EXTRACTED TEXT:
Following presentations of the National Development Plan 11 and the State of the Nation Address by the Minister of Finance and Economic Development, Kenneth Matambo and President Lt Gen Dr Ian Khama respectively, some Botswana Democratic Party (BDP) backbenchers have expressed misgivings on the state of the economy and challenged the system to address public concerns.
Member of Parliament for Tati East Samson Guma Moyo revisited the then Leader of Opposition Dumelang Saleshando’s motion of Declaration of assets by senior government officials and political office bearers. Guma Moyo argues that such a law would go a long way into bringing about public confidence and trust in public office bearers and political leaders.
Driving his message home, Guma Moyo explained: “I talk about this matter because I am a victim of circumstances and as a public figure, and all of us in this House, and we are custodians of people’s values and assets. I keep using this term again and again. When there are perceptions that we have become corrupt and our names at times are dragged into courts, it is a matter that should worry me as a person. That allows me to examine myself. It does not matter how many times I defend myself, but that perception still sits and then it cuts across everybody and all of us as politicians.

RECORDS SUPPLIED:
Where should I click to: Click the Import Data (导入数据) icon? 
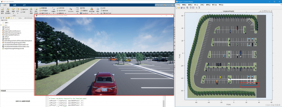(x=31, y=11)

* * *

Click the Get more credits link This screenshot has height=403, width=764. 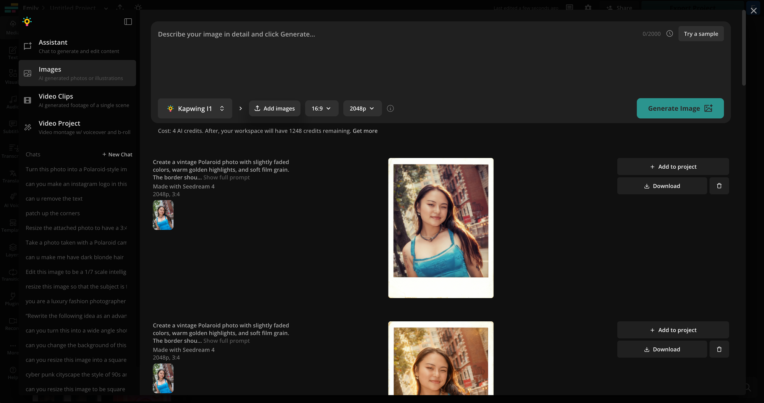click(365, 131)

ACTIONS TO TAKE:
#1 In the article about Botswana Democratic Party backbenchers, which constituency does Samson Guma Moyo represent in Parliament?
#2 Continue the article about the Botswana parliamentary debate, starting right after its last sentence.

OUTPUTS FOR THE TASKS:
#1 Tati East

#2
We have been seen as people that cannot be trusted. What then should we be doing and I keep repeating this again and again, the need for us to bring the Declaration of Assets Bill is key. It has to come in urgently, it protects all of us; we are responsible for the nation. We should be trusted but what does that Bill say? I am not saying everything of us must be made public but there must be a way in which we must actually account for how we make our work because most of the wealth that we generate comes from this economy; we know that the e know that the economy of Botswana is largely driven by Government and the need for us to be trusted is key.”
According to Guma Moyo who is also the chairperson of Parliamentary Committee on Public Enterprises & Statutory Bodies, the public always questions the independence of awarding Government tenders from political offices , raising eyebrows about business interests of people holding such offices.
“There is a lot of talk amongst the public about corruption and embezzlement of taxpayers’ money, recently I found myself being a victim of this circumstance, If we want to clear the air and regain public confidence, then we must have a Declaration of Assets Bill enacted into a law as soon as yesterday, It would do us lots of good if the public had a trail of our assets,” he said.
Reports from parliament also reveals that Guma wants senior government officials and all those holding key positions in state owned enterprises and Parastatals to declare their assets and business interest to avoid conflict of interest. On another hot potato subject, Guma Moyo indicated that he is a serious supporter of the direct election of the President. “We are a Republic, we are not a Kingdom.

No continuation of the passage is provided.